● RECORDS SHOWN:

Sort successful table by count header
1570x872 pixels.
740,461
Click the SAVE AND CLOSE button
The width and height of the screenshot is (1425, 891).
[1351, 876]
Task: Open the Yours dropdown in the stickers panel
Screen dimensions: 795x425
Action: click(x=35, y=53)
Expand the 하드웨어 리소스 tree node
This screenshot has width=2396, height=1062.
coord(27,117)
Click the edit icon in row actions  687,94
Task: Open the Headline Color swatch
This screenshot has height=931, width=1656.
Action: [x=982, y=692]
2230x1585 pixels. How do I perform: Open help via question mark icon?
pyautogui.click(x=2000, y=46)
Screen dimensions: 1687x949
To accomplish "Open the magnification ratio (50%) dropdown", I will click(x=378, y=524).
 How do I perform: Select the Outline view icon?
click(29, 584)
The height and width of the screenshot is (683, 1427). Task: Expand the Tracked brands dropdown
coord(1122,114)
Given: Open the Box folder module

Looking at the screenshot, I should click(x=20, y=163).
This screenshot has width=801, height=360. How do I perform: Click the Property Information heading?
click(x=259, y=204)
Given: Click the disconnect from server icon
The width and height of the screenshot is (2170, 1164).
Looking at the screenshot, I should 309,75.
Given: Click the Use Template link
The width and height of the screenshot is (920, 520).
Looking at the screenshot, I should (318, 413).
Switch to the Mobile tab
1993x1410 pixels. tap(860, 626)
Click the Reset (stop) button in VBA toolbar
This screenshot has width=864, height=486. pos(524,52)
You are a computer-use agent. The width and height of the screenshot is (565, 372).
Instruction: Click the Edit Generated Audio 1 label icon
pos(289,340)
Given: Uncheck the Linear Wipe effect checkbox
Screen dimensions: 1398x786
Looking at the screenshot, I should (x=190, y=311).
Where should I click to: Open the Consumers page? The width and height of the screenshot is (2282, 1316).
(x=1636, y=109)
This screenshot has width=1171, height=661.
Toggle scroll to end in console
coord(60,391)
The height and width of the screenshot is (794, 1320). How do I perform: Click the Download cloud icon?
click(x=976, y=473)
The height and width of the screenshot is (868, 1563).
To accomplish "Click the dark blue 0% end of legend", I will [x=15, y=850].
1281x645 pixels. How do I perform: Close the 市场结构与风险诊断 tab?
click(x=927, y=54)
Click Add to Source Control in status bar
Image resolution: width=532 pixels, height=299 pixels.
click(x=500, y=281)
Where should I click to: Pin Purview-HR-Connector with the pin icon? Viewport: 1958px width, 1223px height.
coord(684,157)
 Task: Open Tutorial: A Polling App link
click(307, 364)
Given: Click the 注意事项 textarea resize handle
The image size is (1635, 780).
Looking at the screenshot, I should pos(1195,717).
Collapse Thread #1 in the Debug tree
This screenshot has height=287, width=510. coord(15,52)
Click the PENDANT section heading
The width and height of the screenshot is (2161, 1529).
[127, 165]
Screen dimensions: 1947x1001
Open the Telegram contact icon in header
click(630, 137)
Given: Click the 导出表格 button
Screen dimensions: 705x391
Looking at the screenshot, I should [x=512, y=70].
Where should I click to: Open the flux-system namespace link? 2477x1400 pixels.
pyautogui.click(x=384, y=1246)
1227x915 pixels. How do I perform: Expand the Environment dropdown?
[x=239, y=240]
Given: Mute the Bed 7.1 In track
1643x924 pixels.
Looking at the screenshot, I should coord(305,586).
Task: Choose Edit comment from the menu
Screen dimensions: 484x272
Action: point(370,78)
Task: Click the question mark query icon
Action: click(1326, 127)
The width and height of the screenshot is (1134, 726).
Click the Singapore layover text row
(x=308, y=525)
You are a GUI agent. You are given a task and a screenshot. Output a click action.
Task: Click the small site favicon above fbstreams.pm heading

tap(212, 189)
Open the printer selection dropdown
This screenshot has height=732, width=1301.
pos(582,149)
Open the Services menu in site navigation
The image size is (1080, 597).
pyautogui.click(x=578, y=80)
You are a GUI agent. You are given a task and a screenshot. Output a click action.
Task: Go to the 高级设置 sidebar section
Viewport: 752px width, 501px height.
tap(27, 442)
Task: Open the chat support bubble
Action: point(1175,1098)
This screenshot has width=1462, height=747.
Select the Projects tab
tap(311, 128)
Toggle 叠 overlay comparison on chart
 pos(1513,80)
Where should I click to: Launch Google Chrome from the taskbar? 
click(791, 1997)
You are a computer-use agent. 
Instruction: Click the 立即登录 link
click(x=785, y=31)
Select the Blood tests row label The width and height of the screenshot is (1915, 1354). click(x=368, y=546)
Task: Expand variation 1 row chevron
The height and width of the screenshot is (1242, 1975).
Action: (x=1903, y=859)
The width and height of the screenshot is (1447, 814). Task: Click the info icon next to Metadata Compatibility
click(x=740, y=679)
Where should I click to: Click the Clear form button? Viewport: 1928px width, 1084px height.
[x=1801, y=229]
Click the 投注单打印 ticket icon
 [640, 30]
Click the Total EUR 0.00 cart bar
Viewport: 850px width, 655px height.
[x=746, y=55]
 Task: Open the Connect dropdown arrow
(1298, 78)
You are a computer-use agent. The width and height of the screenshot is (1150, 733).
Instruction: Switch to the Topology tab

● REQUIREMENT:
Exactly as given, restate all the lines above.

● SOLUTION:
Sort successful table by count header
1570x872 pixels.
740,461
Click the SAVE AND CLOSE button
The width and height of the screenshot is (1425, 891).
[1351, 876]
Task: Open the Yours dropdown in the stickers panel
Screen dimensions: 795x425
Action: click(x=35, y=53)
Expand the 하드웨어 리소스 tree node
This screenshot has width=2396, height=1062.
coord(27,117)
Click the edit icon in row actions  687,94
Task: Open the Headline Color swatch
This screenshot has height=931, width=1656.
Action: [x=982, y=692]
2230x1585 pixels. How do I perform: Open help via question mark icon?
pyautogui.click(x=2000, y=46)
Screen dimensions: 1687x949
To accomplish "Open the magnification ratio (50%) dropdown", I will click(x=378, y=524).
 How do I perform: Select the Outline view icon?
click(29, 584)
The height and width of the screenshot is (683, 1427). Task: Expand the Tracked brands dropdown
coord(1122,114)
Given: Open the Box folder module

Looking at the screenshot, I should click(x=20, y=163).
This screenshot has width=801, height=360. How do I perform: Click the Property Information heading?
click(x=259, y=204)
Given: Click the disconnect from server icon
The width and height of the screenshot is (2170, 1164).
Looking at the screenshot, I should 309,75.
Given: Click the Use Template link
The width and height of the screenshot is (920, 520).
Looking at the screenshot, I should (318, 413).
Switch to the Mobile tab
1993x1410 pixels. tap(860, 626)
Click the Reset (stop) button in VBA toolbar
This screenshot has width=864, height=486. pos(524,52)
You are a computer-use agent. The width and height of the screenshot is (565, 372).
Instruction: Click the Edit Generated Audio 1 label icon
pos(289,340)
Given: Uncheck the Linear Wipe effect checkbox
Screen dimensions: 1398x786
Looking at the screenshot, I should (x=190, y=311).
Where should I click to: Open the Consumers page? The width and height of the screenshot is (2282, 1316).
(x=1636, y=109)
This screenshot has width=1171, height=661.
Toggle scroll to end in console
coord(60,391)
The height and width of the screenshot is (794, 1320). How do I perform: Click the Download cloud icon?
click(x=976, y=473)
The height and width of the screenshot is (868, 1563).
To accomplish "Click the dark blue 0% end of legend", I will [x=15, y=850].
1281x645 pixels. How do I perform: Close the 市场结构与风险诊断 tab?
click(x=927, y=54)
Click Add to Source Control in status bar
Image resolution: width=532 pixels, height=299 pixels.
click(x=500, y=281)
Where should I click to: Pin Purview-HR-Connector with the pin icon? Viewport: 1958px width, 1223px height.
coord(684,157)
 Task: Open Tutorial: A Polling App link
click(307, 364)
Given: Click the 注意事项 textarea resize handle
The image size is (1635, 780).
Looking at the screenshot, I should pos(1195,717).
Collapse Thread #1 in the Debug tree
This screenshot has height=287, width=510. coord(15,52)
Click the PENDANT section heading
The width and height of the screenshot is (2161, 1529).
[127, 165]
Screen dimensions: 1947x1001
Open the Telegram contact icon in header
click(630, 137)
Given: Click the 导出表格 button
Screen dimensions: 705x391
Looking at the screenshot, I should [x=512, y=70].
Where should I click to: Open the flux-system namespace link? 2477x1400 pixels.
pyautogui.click(x=384, y=1246)
1227x915 pixels. How do I perform: Expand the Environment dropdown?
[x=239, y=240]
Given: Mute the Bed 7.1 In track
1643x924 pixels.
Looking at the screenshot, I should coord(305,586).
Task: Choose Edit comment from the menu
Screen dimensions: 484x272
Action: point(370,78)
Task: Click the question mark query icon
Action: click(1326, 127)
The width and height of the screenshot is (1134, 726).
Click the Singapore layover text row
(x=308, y=525)
You are a GUI agent. You are given a task and a screenshot. Output a click action.
Task: Click the small site favicon above fbstreams.pm heading

tap(212, 189)
Open the printer selection dropdown
This screenshot has height=732, width=1301.
pos(582,149)
Open the Services menu in site navigation
The image size is (1080, 597).
pyautogui.click(x=578, y=80)
You are a GUI agent. You are given a task and a screenshot. Output a click action.
Task: Go to the 高级设置 sidebar section
Viewport: 752px width, 501px height.
tap(27, 442)
Task: Open the chat support bubble
Action: point(1175,1098)
This screenshot has width=1462, height=747.
Select the Projects tab
tap(311, 128)
Toggle 叠 overlay comparison on chart
 pos(1513,80)
Where should I click to: Launch Google Chrome from the taskbar? 
click(791, 1997)
You are a computer-use agent. 
Instruction: Click the 立即登录 link
click(x=785, y=31)
Select the Blood tests row label The width and height of the screenshot is (1915, 1354). click(x=368, y=546)
Task: Expand variation 1 row chevron
The height and width of the screenshot is (1242, 1975).
Action: (x=1903, y=859)
The width and height of the screenshot is (1447, 814). Task: Click the info icon next to Metadata Compatibility
click(x=740, y=679)
Where should I click to: Click the Clear form button? Viewport: 1928px width, 1084px height.
[x=1801, y=229]
Click the 投注单打印 ticket icon
 [640, 30]
Click the Total EUR 0.00 cart bar
Viewport: 850px width, 655px height.
[x=746, y=55]
 Task: Open the Connect dropdown arrow
(1298, 78)
You are a computer-use agent. The width and height of the screenshot is (1150, 733).
Instruction: Switch to the Topology tab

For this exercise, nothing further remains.